6 Chain Condition

Proposition

Let $\Sigma$ be a poset. The followings are equivalent.

• Any increasing sequence $x_1⩽\cdots ⩽x_n⩽\cdots$ in $\Sigma$ is stationary.
• Any non-empty subset has a maximal element.

\begin{proof} Easy. \end{proof}

Remark. Let $M$ be an $A$-module, and let $\Sigma =\{\text{mbox}submoduleofM\}$. If $(\Sigma ,\subseteq )$ is the poset in ^1ab5b8, then it is denoted as a.c.c. If $(\Sigma ,\supseteq )$ is the poset in ^1ab5b8, then it is denoted as d.c.c.

Definition

If $M$ satisfies a.c.c., then we say $M$ is a Noetherian $A$-module.

If $M$ satisfies d.c.c., then we say $M$ is a Artinian $A$-module.

Say the ring $A$ is a Noetherian ring (rep. Artinian ring) if $A$ is a Noetherian (rep. Artinian) $A$-module.

Examples.

• Any finite abelian group is both Noetherian and Artinian $\mathbb{Z}$-module.
• $\mathbb{Z}$ as a $\mathbb{Z}$-module is a.c.c., not d.c.c.

» **RECORDED DATA**:
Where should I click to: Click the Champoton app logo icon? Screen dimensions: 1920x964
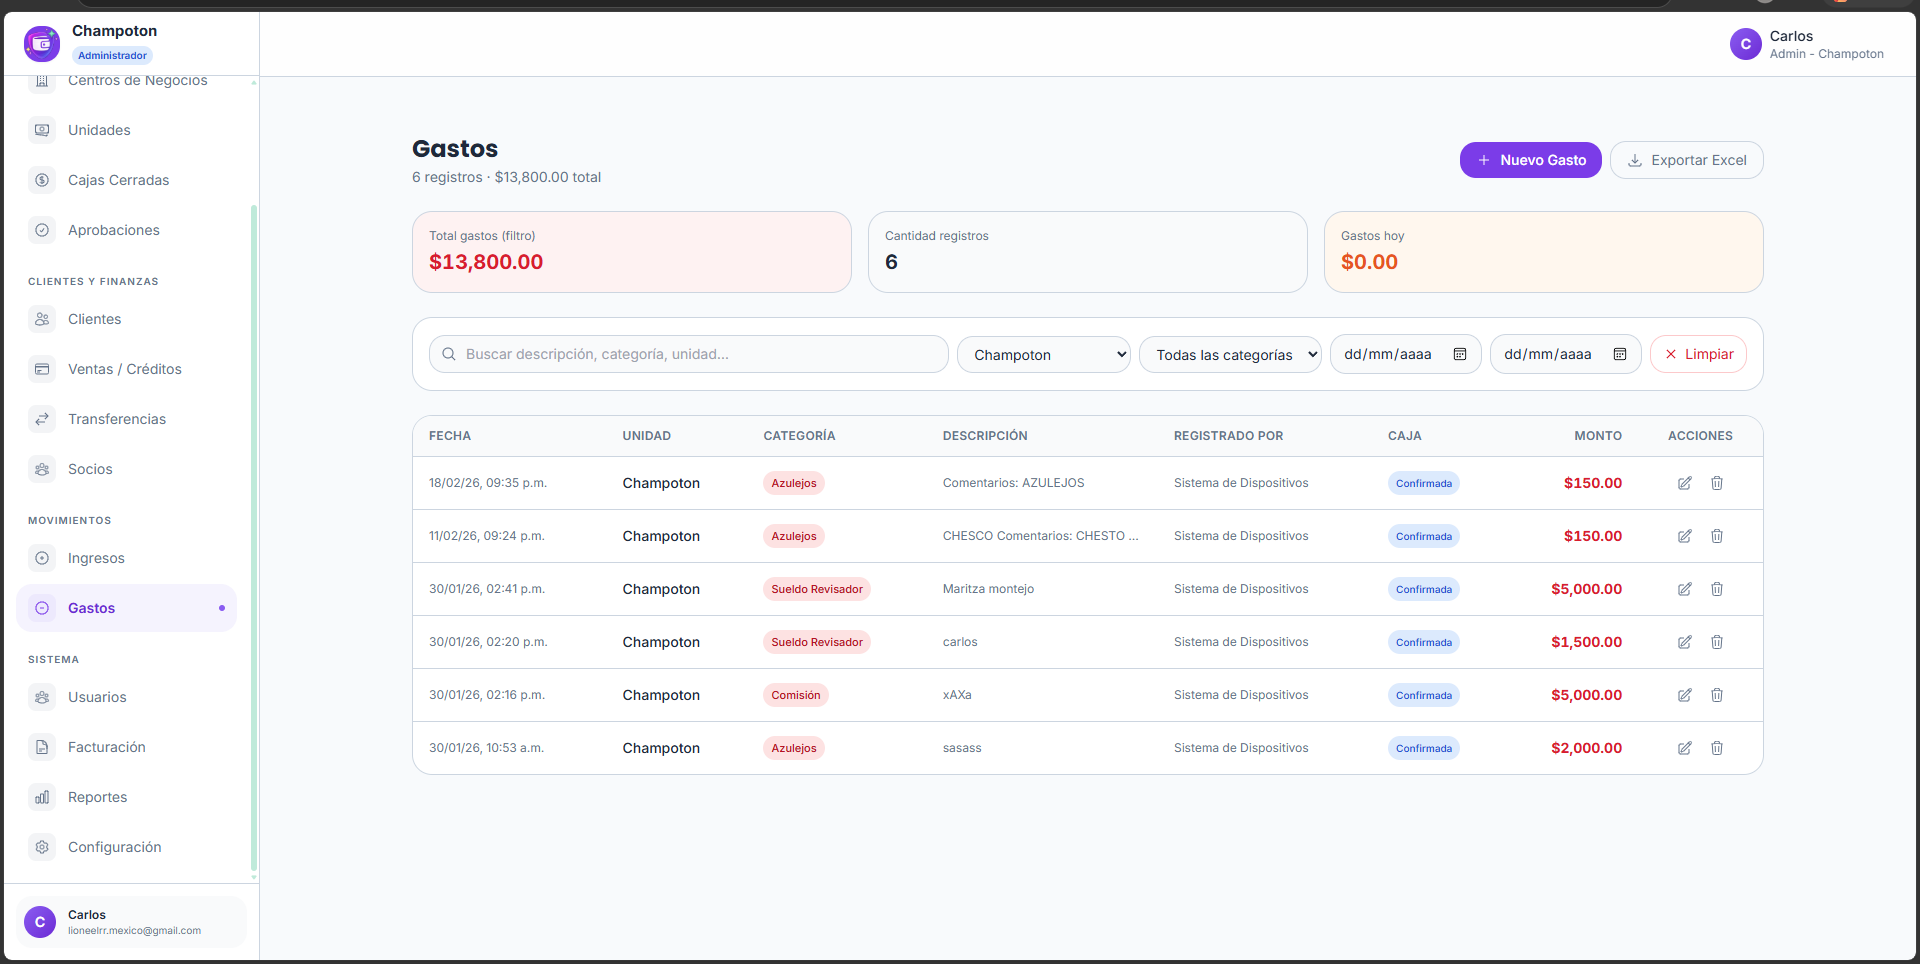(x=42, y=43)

» **DIRECTIVES**:
A) Name every term that the Definition part of the chain condition notes introduces.
B) Extend the chain condition notes past their final line.

» **TASK RESULTS**:
A) Noetherian $A$-module, Artinian $A$-module, Noetherian ring, Artinian ring

B)
• Let $G=(\mathbb{Q}/\mathbb{Z})[p^{\infty }]=\{x\in \mathbb{Q}/\mathbb{Z}:p^{n}x=0\text{mbox}forsomen⩾1\}$, that is, $G$ is a $\mathbb{Z}$-module generated by $\{1/p,1/p^2,\cdots \}$. It is not a.c.c., but it is d.c.c. In fact, since $p^m$ has primitive root, we can prove that all non-trivial submodules are $\mathbb{Z}\cdot \frac{1}{p^n}/\mathbb{Z}$.
  • This example gives a non-Noetherian module over a Noetherian ring, and it gives a Artinian module over a non-Artinian ring.
• $\mathbb{C}[x_1,\cdots ,x_n,\cdots ]$ is non-Noetherian and non-Artinian.

Remark.

• Later in ^myy86x, Artinian ring $⟺$ Noetherian ring with $\dim =0$. Namely, Artinian rings are the most basic Noetherian rings.
• However, Artinian modules in general behave poorly.

Proposition

$M$ is a Noetherian $A$-module iff any submodule is finitely generated.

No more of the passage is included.